Sarah Knott's book, Mother is a Verb: An Unconventional History demonstrates the labor of mothering
The easy correlation contemporary American and British cultures build from sex to pregnancy, pregnancy to birth, and birth to childrearing within a nuclear family is far from uniform throughout history. Mother is not an identity. Not all women will mother during the course of their lives. In Sarah Knott’s words, “mother is a verb,” and it is a deeply ambiguous and sometimes ambivalent one at that.
More than any historian I have read, Knott writes for herself. Her book is driven by self-reflection and personal memory. She does not create her questions simply out of academic interest or a curious piece of archival evidence, but out of a need to make sense of her own experience. Knott eschews the conventions of historical writing. Gone is any pretense to objectivity. And she sees no need to discuss the historical development of mothering chronologically or genealogically. Rather, she writes within a genre of self-help and maternal memoir.

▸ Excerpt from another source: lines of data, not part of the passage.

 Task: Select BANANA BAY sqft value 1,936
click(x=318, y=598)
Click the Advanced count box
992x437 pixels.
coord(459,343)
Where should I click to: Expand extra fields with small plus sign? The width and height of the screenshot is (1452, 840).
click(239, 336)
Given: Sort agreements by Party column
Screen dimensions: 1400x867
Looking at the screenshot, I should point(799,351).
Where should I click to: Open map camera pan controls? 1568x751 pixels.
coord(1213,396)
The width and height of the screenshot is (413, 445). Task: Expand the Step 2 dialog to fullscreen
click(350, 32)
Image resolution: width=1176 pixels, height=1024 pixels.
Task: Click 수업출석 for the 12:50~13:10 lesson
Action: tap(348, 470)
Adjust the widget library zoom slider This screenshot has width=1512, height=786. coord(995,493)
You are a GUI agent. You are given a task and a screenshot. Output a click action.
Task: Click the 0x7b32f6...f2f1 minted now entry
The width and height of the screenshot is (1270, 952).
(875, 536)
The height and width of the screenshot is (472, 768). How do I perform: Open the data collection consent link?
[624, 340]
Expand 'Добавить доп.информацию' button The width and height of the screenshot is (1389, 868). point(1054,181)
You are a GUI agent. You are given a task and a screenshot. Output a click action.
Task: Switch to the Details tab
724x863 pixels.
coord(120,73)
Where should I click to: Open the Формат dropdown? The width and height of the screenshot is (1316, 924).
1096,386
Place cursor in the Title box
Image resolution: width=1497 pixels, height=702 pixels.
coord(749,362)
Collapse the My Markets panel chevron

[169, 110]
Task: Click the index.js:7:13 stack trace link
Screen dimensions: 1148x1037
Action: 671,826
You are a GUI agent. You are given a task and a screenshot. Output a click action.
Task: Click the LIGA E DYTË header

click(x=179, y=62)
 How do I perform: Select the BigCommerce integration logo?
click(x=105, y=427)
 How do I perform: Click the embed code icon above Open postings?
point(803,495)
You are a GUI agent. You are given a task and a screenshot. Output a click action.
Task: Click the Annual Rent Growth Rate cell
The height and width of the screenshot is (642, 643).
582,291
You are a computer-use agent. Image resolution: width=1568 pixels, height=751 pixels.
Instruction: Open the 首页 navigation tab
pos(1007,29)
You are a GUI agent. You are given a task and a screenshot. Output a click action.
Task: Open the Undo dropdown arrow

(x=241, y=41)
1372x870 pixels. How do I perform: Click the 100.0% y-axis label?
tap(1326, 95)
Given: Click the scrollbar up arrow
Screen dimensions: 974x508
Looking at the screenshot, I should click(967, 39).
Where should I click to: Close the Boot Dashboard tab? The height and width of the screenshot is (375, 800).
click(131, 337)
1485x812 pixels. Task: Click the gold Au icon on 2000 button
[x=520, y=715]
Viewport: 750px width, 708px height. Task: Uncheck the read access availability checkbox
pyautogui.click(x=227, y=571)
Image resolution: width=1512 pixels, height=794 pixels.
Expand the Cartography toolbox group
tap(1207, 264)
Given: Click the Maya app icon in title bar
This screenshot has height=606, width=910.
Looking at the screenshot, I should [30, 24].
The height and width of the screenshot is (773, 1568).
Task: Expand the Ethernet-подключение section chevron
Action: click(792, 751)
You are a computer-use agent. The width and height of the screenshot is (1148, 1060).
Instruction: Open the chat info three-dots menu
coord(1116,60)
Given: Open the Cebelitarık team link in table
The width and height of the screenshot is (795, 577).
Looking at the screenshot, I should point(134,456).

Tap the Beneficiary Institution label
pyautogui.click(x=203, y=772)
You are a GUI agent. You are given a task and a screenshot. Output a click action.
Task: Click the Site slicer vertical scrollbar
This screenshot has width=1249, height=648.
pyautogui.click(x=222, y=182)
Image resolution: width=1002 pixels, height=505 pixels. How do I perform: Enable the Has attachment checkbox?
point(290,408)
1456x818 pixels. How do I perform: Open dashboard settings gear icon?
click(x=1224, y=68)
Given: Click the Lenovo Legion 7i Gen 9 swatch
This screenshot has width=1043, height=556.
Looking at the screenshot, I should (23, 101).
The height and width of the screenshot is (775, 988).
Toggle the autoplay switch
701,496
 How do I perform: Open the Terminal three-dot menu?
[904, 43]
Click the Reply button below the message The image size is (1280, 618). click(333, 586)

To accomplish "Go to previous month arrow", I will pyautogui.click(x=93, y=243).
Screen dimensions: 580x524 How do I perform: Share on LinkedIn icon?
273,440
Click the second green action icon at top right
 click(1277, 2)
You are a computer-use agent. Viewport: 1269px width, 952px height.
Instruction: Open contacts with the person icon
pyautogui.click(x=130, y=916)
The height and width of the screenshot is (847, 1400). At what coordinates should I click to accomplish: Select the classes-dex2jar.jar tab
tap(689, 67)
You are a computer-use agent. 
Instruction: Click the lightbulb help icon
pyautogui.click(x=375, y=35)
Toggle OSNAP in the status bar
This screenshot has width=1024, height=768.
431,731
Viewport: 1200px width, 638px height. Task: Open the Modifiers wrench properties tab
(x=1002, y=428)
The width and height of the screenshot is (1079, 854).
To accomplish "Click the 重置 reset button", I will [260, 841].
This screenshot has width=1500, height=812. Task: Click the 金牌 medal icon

Her history reflects experiences like the realization of “the glimmer of novelty… the sheer peculiarity of adding reproduction to sex.” And the “privilege of relative stillness” that allows her to sit reflexively with her hand on her stomach, waiting for the baby to move. Her book is complex and expansive, covering twenty-two stages of mothering. Each addresses a particular discomfort, anxiety, or hope.
Knott draws her questions from personal experience, but her archival explorations are diversified outside of her race, class, and gender identities. As she notes early on, certain developments over the past half century or so – capitalism’s low valuing of caregiving, the emergence of queer families, and more egalitarian parenting amongst some working partners, to name but a few – demand a history that pushes beyond the idea that there is a single labor of mothering in any historical period. Biologically producing a baby and mothering were not always synonymous historically. Black enslaved women and children often did the labor of mothering on plantations in the early nineteenth century. Such attention frequently meant that other women (usually with the title Aunt or Aunty) mothered these women’s children for significant parts of the day, month, or year. Lower- class women in seventeenth-century England frequently brought other women’s babies into their own homes, acting as wet nurses to maintain a stable income for their family while they cared for their own infants. And Ojibwe women nursed the infants of women who died in labor, making them their own. Mothering is necessary labor that varies dramatically depending on the society and its structures.